NAT (Network Address Translation) allows for use of internal ip addresses within a network. This is necessary as there are simply not enough unique IP address for every device on the internet to get one. With NAT, all devices within the network share one IP address for external traffic, but are assigned different internal ip addresses, which may be similar to other ip addresses outside the network, but this poses no problem as they are internal to the particular network. Now on to how this differs from firewall.
Clients who think NAT suffices as a firewall have a misunderstanding of these two functions.
Think of NAT as the old mailroom at a corporation. Inbound packages coming to the corporate address is reviewed and the mailroom adds the recipient's cube number for inside delivery. Packages arriving without a valid recipient are simply discarded. Outbound packages pass through the mailroom to the appropriate letter carrier or shipper. NAT performs the same function with inbound and outbound packets.

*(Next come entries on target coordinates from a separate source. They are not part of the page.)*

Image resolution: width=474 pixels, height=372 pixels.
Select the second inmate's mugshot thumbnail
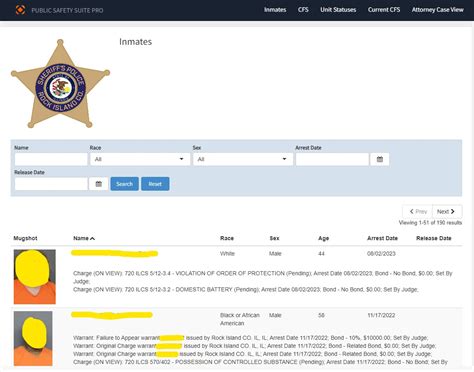pyautogui.click(x=33, y=338)
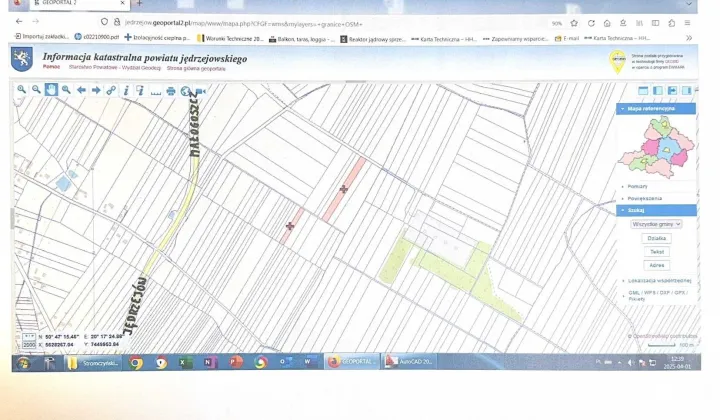720x420 pixels.
Task: Click the print map icon
Action: 171,90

Now add a security element to the mailroom. Inbound packages get run through an x-ray machine and bomb detection process. Contents are examined to insure no harmful or prohibited items. The return address may be checked and if the packageis from a particular address or location, it may be blocked. Having passed through security, the mailroom adds the recipient's cube number for inside delivery. Outbound packages are likewise run past security. Packages destined to certain addresses, or containing certain items, are blocked and returned to the inside sender. His manager receives a report as to what was blocked and why. This is the function a firewall performs on packets inbound and outbound to the company.